**MATERIAL PROVIDED**
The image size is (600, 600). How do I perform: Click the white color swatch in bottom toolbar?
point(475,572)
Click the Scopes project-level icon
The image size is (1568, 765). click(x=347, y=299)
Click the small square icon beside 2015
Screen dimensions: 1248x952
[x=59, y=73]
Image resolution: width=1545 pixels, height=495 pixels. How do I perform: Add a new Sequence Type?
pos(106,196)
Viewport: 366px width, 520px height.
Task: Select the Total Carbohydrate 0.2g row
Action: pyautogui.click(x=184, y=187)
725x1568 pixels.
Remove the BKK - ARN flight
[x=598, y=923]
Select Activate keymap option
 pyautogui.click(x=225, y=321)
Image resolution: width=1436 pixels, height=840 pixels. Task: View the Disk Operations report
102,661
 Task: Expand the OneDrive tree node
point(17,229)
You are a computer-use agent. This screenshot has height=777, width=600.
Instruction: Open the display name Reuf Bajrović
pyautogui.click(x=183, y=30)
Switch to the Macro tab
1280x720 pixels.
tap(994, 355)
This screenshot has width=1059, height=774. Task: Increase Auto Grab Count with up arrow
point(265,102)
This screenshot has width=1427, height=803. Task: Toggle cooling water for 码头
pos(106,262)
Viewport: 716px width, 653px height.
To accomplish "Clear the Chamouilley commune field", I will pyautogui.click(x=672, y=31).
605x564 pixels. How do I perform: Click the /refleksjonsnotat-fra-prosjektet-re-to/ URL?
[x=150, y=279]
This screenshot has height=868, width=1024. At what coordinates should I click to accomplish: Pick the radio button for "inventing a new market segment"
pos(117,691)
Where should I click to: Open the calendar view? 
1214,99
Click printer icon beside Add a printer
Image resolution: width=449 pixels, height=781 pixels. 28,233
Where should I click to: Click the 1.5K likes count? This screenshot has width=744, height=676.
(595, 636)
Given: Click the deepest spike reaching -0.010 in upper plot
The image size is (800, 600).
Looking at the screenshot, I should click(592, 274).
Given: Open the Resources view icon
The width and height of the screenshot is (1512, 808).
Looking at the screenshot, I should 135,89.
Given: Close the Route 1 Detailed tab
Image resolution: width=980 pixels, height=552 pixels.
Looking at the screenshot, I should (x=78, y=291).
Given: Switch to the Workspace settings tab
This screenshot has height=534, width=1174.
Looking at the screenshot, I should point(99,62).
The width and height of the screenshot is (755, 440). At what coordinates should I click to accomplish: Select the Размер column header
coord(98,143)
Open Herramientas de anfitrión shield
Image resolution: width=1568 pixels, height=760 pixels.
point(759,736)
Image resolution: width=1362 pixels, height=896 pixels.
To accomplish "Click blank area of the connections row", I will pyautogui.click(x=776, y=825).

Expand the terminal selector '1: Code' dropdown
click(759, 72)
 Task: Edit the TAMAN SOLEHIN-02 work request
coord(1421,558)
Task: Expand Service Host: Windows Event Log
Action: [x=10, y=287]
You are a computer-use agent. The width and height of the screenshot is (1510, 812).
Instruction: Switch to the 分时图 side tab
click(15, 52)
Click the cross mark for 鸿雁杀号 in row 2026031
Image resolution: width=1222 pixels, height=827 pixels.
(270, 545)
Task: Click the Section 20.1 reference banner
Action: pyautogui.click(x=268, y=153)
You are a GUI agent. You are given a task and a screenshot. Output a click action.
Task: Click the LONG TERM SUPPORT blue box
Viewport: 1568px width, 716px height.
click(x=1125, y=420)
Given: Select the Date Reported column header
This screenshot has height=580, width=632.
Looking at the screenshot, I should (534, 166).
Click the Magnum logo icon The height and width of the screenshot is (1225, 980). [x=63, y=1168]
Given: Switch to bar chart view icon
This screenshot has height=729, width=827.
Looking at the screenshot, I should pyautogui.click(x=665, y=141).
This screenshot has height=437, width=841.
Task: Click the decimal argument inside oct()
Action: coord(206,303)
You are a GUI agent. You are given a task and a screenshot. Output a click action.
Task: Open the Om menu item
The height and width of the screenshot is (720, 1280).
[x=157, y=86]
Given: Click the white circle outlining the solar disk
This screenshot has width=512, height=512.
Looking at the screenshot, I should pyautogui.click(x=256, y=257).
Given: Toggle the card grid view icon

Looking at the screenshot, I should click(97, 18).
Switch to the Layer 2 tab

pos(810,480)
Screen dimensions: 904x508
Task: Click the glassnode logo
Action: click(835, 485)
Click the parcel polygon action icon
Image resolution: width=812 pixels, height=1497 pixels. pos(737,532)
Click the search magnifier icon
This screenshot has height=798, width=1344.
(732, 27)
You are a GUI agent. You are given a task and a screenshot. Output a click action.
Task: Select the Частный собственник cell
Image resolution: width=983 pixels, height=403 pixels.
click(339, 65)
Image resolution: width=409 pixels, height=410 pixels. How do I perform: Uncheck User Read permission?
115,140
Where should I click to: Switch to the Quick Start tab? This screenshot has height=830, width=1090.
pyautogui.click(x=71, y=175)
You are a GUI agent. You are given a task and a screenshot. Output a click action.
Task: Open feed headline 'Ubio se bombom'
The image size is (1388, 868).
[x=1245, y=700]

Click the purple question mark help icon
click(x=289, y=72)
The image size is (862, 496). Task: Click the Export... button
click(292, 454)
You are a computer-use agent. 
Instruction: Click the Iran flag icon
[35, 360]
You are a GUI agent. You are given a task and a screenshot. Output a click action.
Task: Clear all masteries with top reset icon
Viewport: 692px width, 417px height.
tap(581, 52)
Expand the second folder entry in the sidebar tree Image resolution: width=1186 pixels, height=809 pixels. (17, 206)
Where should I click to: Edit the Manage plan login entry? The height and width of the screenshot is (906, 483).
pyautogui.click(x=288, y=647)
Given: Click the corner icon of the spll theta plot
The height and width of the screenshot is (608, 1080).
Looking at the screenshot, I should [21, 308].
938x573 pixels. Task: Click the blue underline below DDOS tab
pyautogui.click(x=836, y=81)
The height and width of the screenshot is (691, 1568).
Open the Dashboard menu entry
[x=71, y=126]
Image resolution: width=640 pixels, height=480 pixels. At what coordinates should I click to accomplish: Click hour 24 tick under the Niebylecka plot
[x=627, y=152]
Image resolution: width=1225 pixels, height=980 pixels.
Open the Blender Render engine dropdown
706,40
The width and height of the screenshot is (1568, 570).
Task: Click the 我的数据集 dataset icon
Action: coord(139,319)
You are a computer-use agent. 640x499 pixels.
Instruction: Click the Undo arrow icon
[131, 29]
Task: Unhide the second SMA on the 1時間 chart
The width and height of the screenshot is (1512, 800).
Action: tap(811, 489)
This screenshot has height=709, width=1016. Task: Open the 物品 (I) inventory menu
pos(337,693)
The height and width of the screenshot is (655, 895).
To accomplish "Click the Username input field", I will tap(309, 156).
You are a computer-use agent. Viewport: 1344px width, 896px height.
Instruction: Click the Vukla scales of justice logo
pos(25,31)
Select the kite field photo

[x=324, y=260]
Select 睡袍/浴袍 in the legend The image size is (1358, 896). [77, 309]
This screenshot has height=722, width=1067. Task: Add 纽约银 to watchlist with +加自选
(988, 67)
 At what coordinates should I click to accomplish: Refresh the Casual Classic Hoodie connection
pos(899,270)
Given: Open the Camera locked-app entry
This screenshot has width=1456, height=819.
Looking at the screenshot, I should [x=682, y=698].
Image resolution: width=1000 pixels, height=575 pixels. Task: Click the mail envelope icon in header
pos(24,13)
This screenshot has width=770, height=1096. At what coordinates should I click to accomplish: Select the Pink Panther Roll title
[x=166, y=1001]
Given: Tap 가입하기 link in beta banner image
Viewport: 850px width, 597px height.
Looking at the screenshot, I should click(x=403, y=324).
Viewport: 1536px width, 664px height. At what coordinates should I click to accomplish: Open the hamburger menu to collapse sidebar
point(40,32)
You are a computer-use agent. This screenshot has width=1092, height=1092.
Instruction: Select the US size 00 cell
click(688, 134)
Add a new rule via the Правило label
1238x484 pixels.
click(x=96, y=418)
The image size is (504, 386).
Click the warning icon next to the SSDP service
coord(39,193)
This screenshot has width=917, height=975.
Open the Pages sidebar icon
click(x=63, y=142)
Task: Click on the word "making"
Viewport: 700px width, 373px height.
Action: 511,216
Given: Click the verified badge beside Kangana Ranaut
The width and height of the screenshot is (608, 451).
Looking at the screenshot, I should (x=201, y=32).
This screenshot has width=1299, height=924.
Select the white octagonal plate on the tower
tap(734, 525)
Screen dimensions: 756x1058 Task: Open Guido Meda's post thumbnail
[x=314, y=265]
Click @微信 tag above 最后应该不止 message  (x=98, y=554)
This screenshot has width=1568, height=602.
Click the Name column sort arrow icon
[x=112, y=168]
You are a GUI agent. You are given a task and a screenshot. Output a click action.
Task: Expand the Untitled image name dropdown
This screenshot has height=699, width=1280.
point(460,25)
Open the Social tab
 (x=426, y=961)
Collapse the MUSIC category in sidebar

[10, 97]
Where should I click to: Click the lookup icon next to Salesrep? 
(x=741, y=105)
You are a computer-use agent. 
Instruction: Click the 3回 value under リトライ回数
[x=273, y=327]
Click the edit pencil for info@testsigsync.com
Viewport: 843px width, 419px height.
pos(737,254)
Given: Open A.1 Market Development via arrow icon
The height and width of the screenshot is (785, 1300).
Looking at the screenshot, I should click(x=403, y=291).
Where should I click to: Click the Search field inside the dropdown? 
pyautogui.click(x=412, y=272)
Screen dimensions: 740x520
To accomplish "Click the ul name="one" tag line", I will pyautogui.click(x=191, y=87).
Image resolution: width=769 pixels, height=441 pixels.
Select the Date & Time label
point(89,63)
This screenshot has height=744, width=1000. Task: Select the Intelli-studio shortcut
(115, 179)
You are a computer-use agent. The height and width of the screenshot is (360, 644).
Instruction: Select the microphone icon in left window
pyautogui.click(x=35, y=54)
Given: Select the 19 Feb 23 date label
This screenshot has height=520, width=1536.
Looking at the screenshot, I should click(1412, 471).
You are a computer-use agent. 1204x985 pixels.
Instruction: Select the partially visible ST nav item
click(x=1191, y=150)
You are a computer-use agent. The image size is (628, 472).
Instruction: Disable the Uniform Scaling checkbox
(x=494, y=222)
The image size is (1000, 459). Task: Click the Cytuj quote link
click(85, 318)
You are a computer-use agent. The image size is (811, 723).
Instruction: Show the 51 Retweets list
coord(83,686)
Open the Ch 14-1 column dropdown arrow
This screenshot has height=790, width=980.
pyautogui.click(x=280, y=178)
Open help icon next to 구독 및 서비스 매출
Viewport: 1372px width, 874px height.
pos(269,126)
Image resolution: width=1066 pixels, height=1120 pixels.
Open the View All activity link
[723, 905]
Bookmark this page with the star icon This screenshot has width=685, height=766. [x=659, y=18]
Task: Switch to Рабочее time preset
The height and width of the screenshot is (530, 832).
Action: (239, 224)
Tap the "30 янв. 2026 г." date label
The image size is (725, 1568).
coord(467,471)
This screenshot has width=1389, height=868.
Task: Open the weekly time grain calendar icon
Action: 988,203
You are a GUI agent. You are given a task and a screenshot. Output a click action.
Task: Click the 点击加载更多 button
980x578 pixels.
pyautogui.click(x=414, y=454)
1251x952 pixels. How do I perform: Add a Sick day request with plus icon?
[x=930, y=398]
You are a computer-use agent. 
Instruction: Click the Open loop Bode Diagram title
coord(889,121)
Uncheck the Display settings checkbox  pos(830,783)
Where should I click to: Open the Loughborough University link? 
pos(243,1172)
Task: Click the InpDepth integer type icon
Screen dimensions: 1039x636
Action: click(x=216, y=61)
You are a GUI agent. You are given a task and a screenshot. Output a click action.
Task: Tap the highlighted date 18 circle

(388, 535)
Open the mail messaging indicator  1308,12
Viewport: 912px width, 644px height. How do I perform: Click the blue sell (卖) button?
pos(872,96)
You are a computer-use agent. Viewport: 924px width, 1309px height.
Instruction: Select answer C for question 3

**ACTIVITY**
Above are the records; from them, give again exactly the lines from the one containing "This screenshot has height=520, width=1536." to the one containing "Uncheck the Display", both lines included, and nothing more.

**EXERCISE RESULT**
This screenshot has height=520, width=1536.
Looking at the screenshot, I should click(1412, 471).
You are a computer-use agent. 1204x985 pixels.
Instruction: Select the partially visible ST nav item
click(x=1191, y=150)
You are a computer-use agent. The image size is (628, 472).
Instruction: Disable the Uniform Scaling checkbox
(x=494, y=222)
The image size is (1000, 459). Task: Click the Cytuj quote link
click(85, 318)
You are a computer-use agent. The image size is (811, 723).
Instruction: Show the 51 Retweets list
coord(83,686)
Open the Ch 14-1 column dropdown arrow
This screenshot has height=790, width=980.
pyautogui.click(x=280, y=178)
Open help icon next to 구독 및 서비스 매출
Viewport: 1372px width, 874px height.
pos(269,126)
Image resolution: width=1066 pixels, height=1120 pixels.
Open the View All activity link
[723, 905]
Bookmark this page with the star icon This screenshot has width=685, height=766. [x=659, y=18]
Task: Switch to Рабочее time preset
The height and width of the screenshot is (530, 832).
Action: (239, 224)
Tap the "30 янв. 2026 г." date label
The image size is (725, 1568).
coord(467,471)
This screenshot has width=1389, height=868.
Task: Open the weekly time grain calendar icon
Action: 988,203
You are a GUI agent. You are given a task and a screenshot. Output a click action.
Task: Click the 点击加载更多 button
980x578 pixels.
pyautogui.click(x=414, y=454)
1251x952 pixels. How do I perform: Add a Sick day request with plus icon?
[x=930, y=398]
You are a computer-use agent. 
Instruction: Click the Open loop Bode Diagram title
coord(889,121)
Uncheck the Display settings checkbox  pos(830,783)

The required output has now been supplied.